As if clowns aren’t creepy enough, and they are, ALL OF THEM, now comes a report of a group of them trying to lure kids into the woods in Greenville, South Carolina.

“There has been a couple of people that have seen them,” Master Deputy Drew Pinciaro of the Greenville County Sheriff’s Office tells PEOPLE. “Mainly it has been children who have reported they have seen these clowns in the woods. Every time we have gone out there we have not seen any clowns.”

The purported sightings have since sparked intense social media speculation. Fleetwood Manor Apartments itself commented on the matter, issuing a letter to residents, according to WYFF.

“At no time should a child be alone at night, or walking in the roads or wooded areas at night,” the letter read, according to the station.

Okay, well that’s not at all creepy.

But wait, there’s more…

One resident told WYFF her son had also seen the clowns.

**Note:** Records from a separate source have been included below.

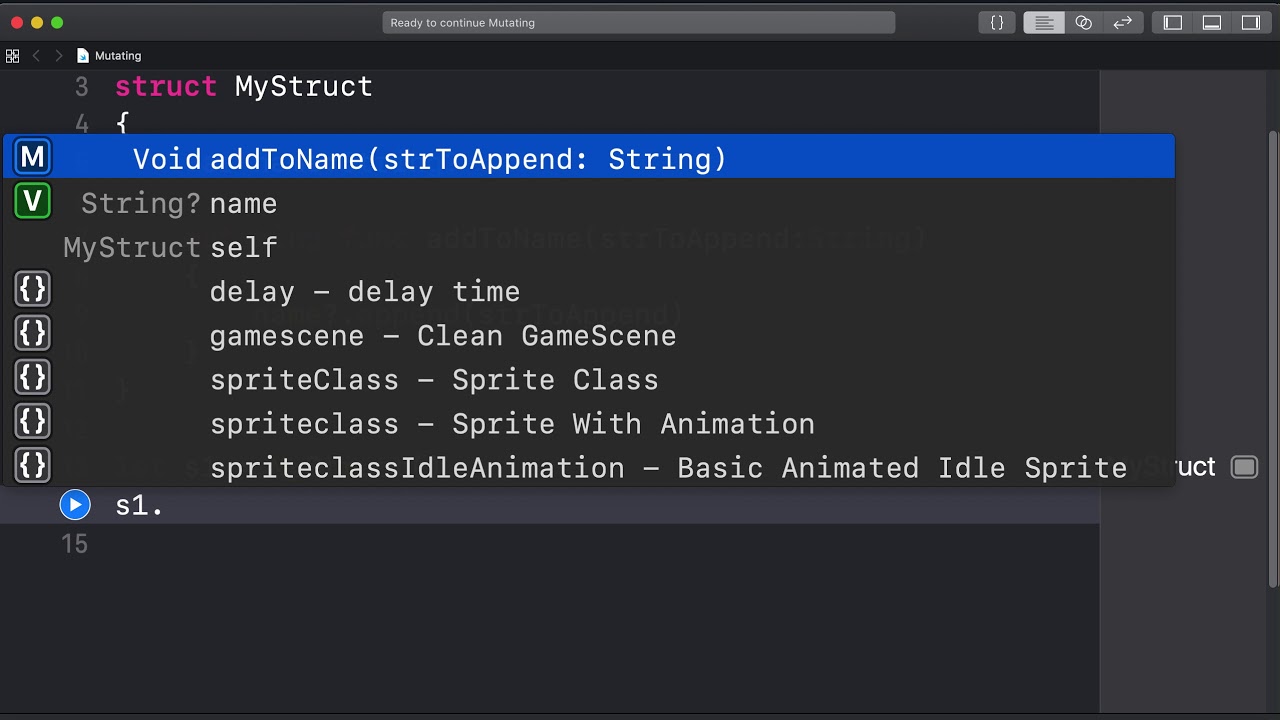Viewport: 1280px width, 720px height.
Task: Pick the self completion entry
Action: [x=243, y=248]
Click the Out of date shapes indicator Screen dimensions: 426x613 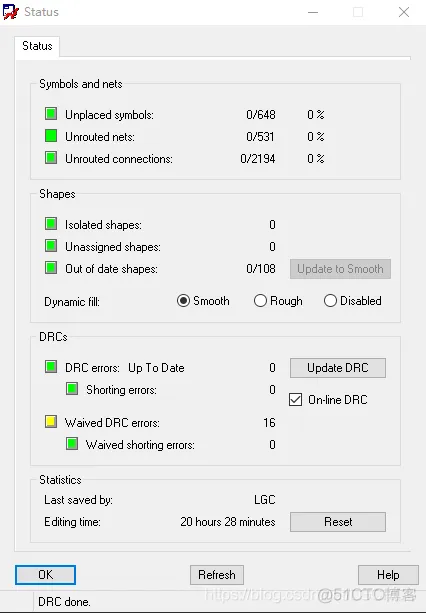pos(51,268)
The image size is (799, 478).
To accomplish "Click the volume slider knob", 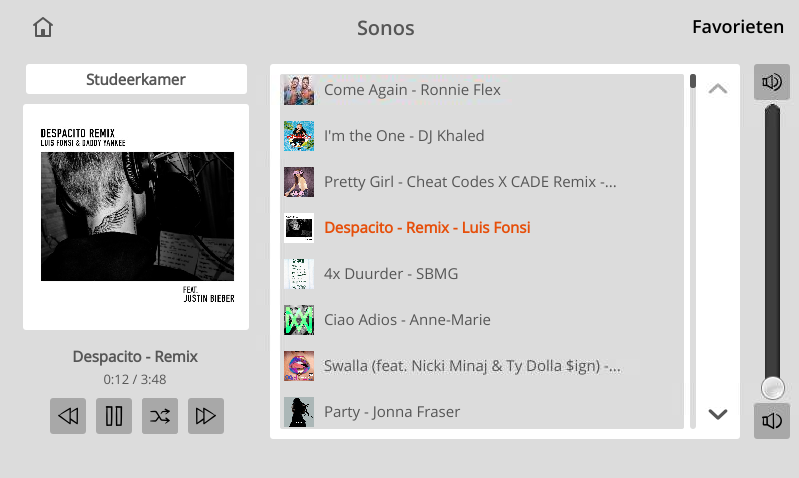I will (x=773, y=388).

“At first, I thought he was telling a fib and I said, ‘Go in the house and we’ll talk about this again,’ because I didn’t want it all over the place,” Donna Arnold said. “And then the next day, there was like 30 kids that came up to me and said, ‘Ms. Donna, Ms. Donna, there’s clowns in the woods.’ My child was with me, so I knew they had to see something.

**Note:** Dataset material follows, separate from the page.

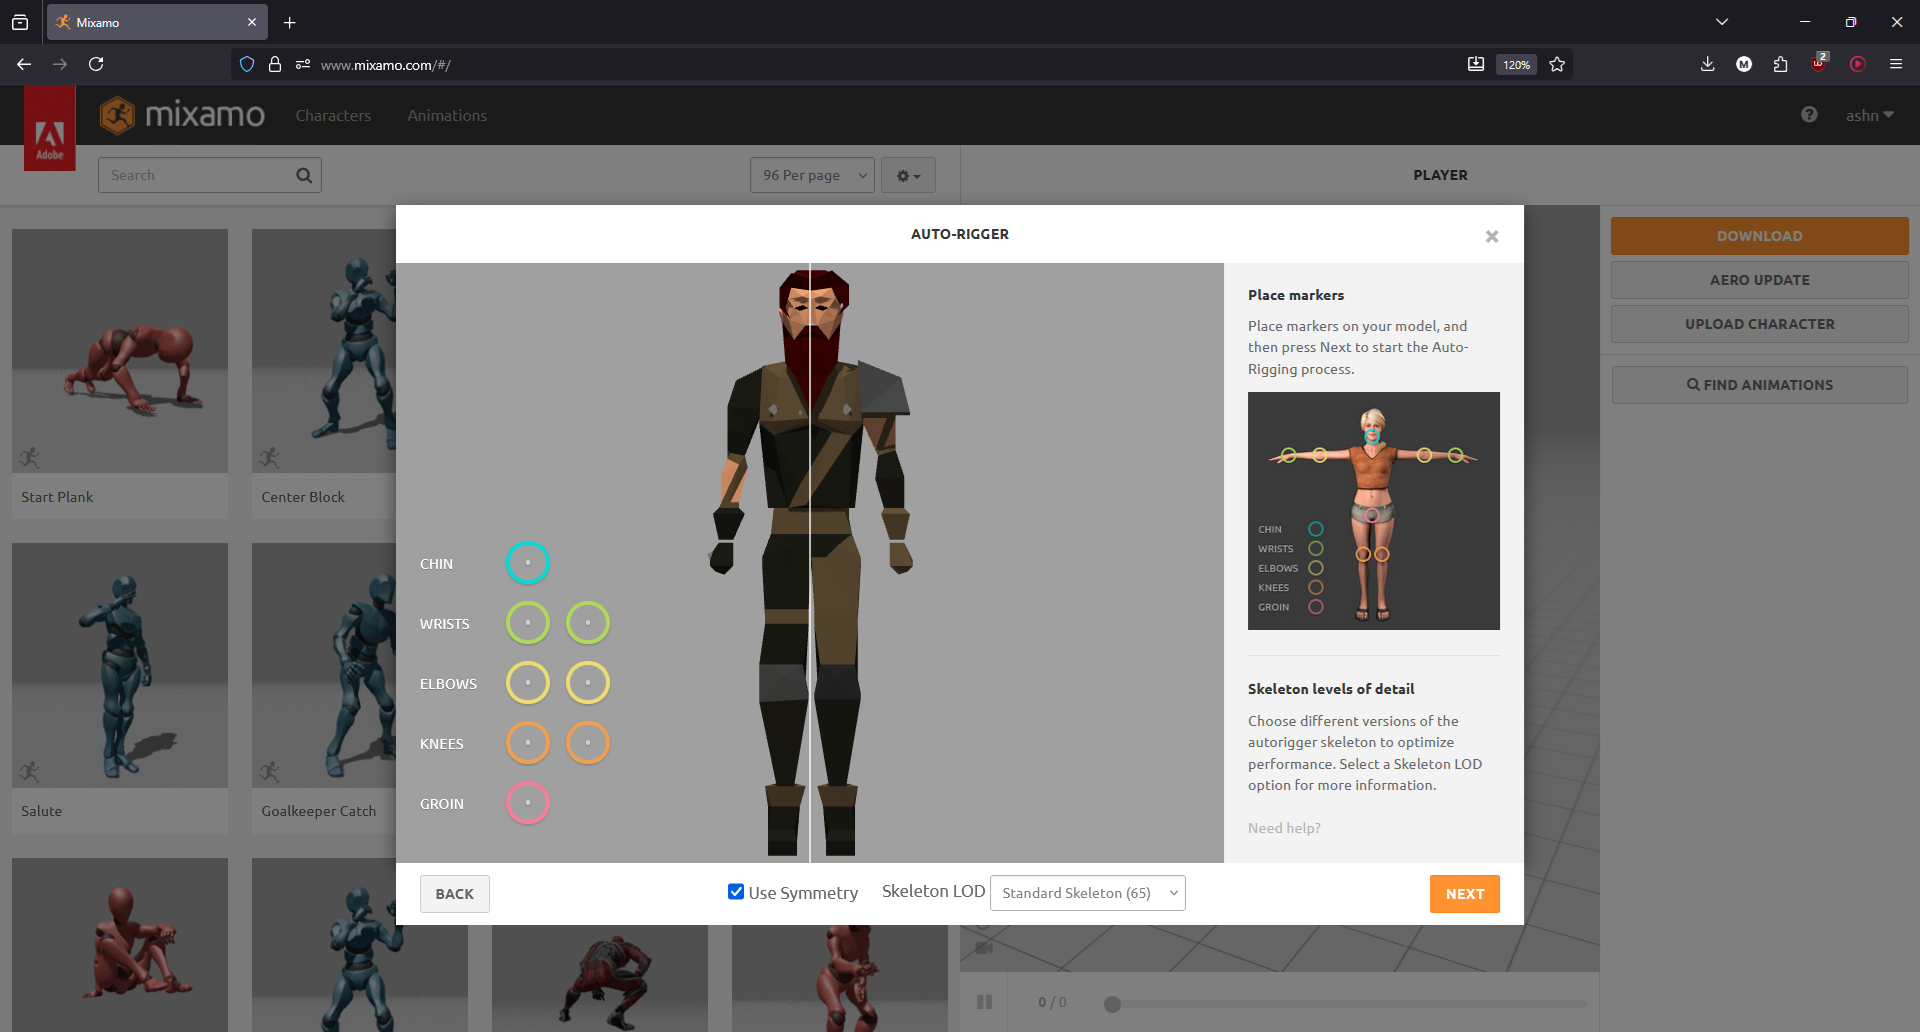Viewport: 1920px width, 1032px height.
Task: Select the Start Plank animation thumbnail
Action: pos(120,351)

“There was more than one kid that seen them, so I feel confident that he was telling the truth.”

Another resident told the deputy during his follow-up visit that she’d been walking home to her apartment hours before, at 2:30 a.m., and saw a “large-figured clown with a blinking nose, standing under a post light near the garbage dumpster area,” according to the incident report.

“She stated the suspect waved at her and she waved back while she made her way to her residence safely,” according to the report. “The suspect did not approach her or harm her.”

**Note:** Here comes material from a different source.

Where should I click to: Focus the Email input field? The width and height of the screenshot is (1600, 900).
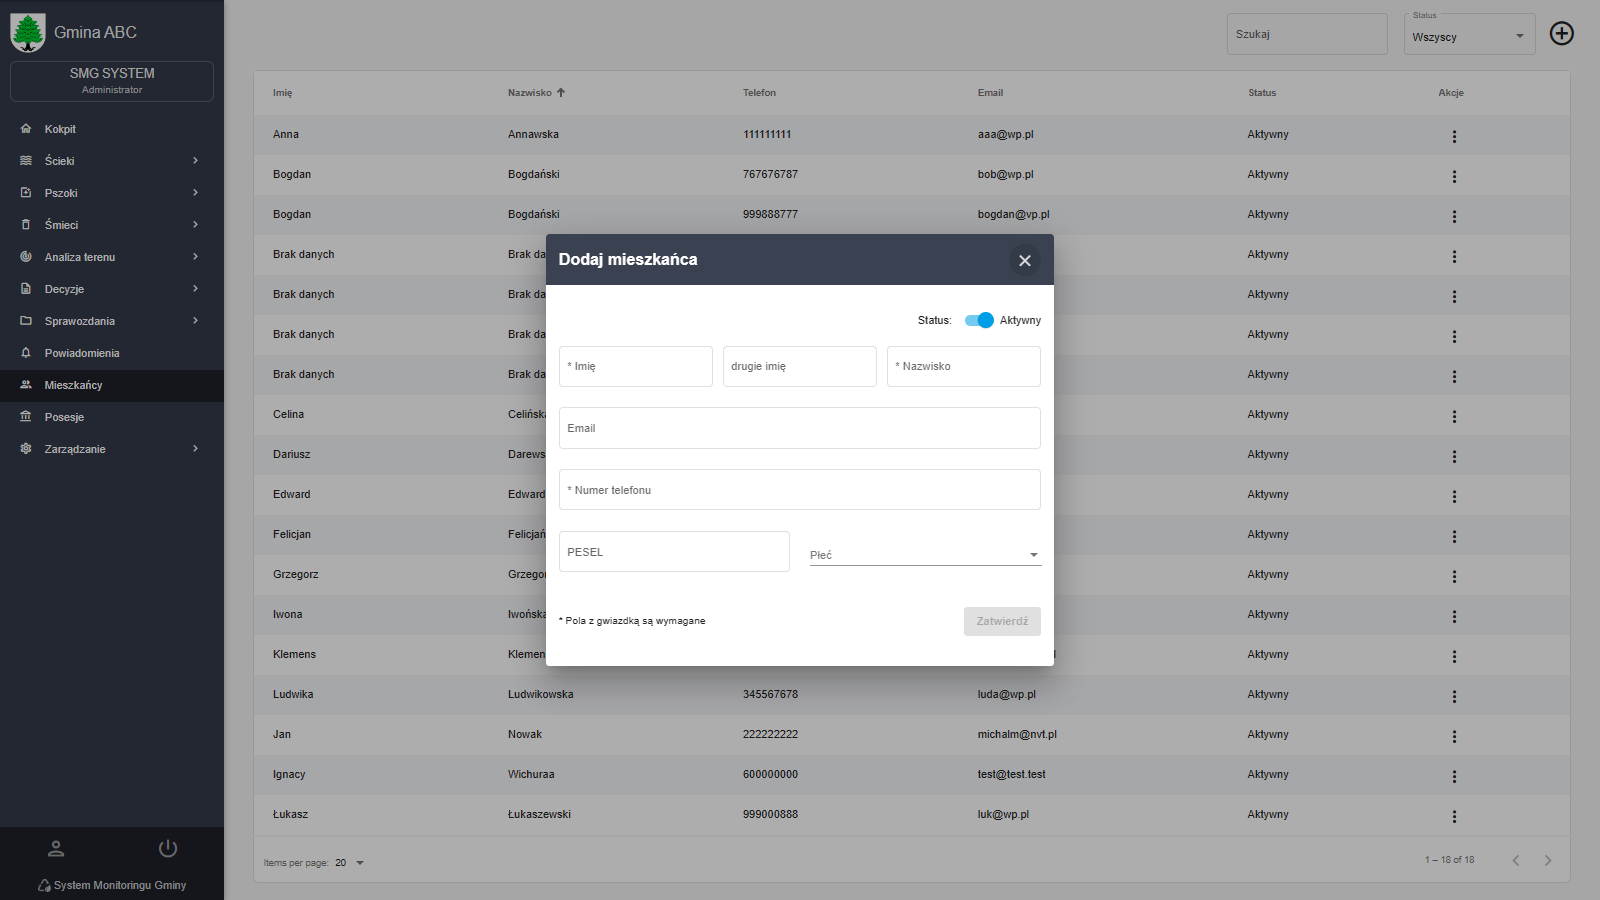pyautogui.click(x=799, y=428)
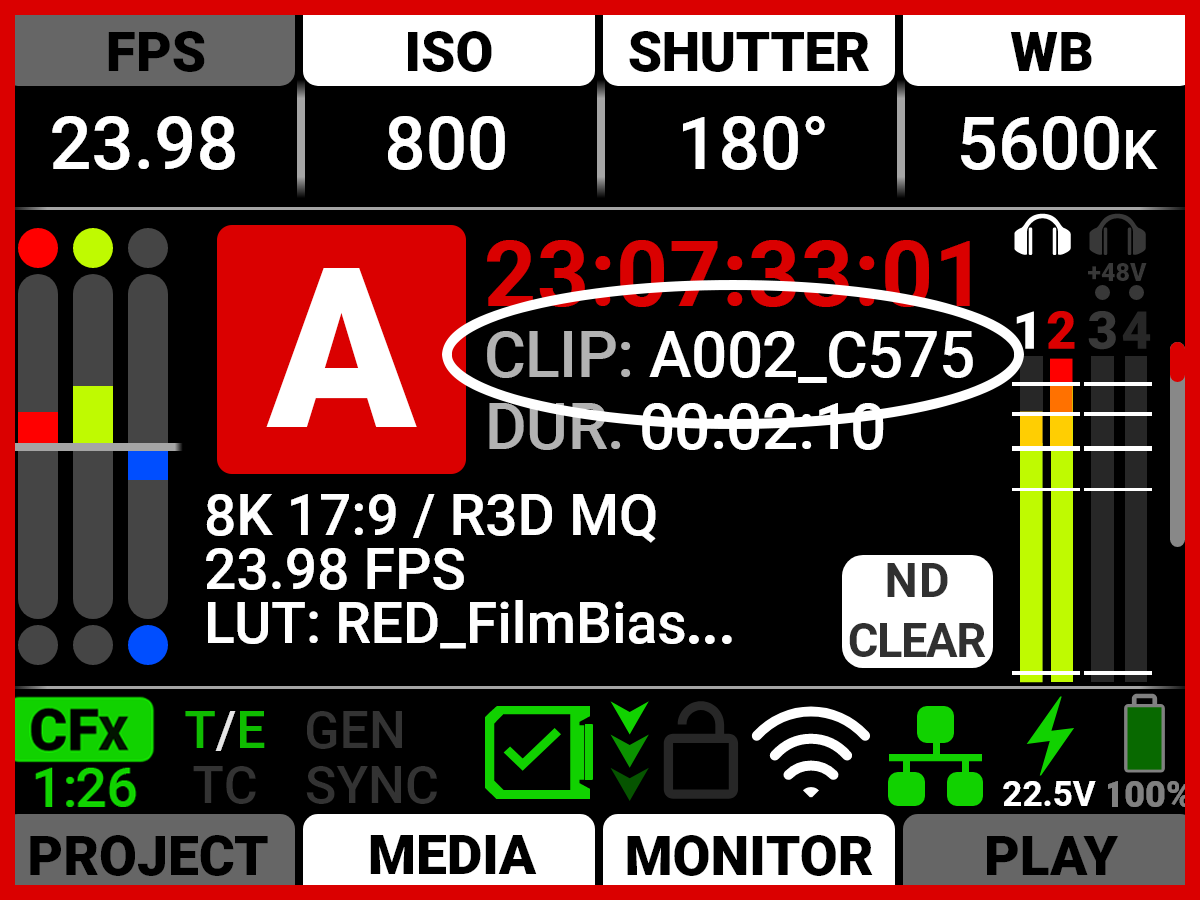This screenshot has width=1200, height=900.
Task: Toggle the GEN SYNC genlock indicator
Action: [x=371, y=758]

As if that isn’t enough to freak you out, the kids also told a deputy that the clowns had approached them and tried to get them to go into the woods “by displaying large amounts of money.”

The kids also said that the clowns all live together in an old abandoned house at the end of a hiking trail in the woods. Deputies reportedly checked it out, but said they didn’t find any clowns there and the investigation is ongoing.

Man, fuck clowns.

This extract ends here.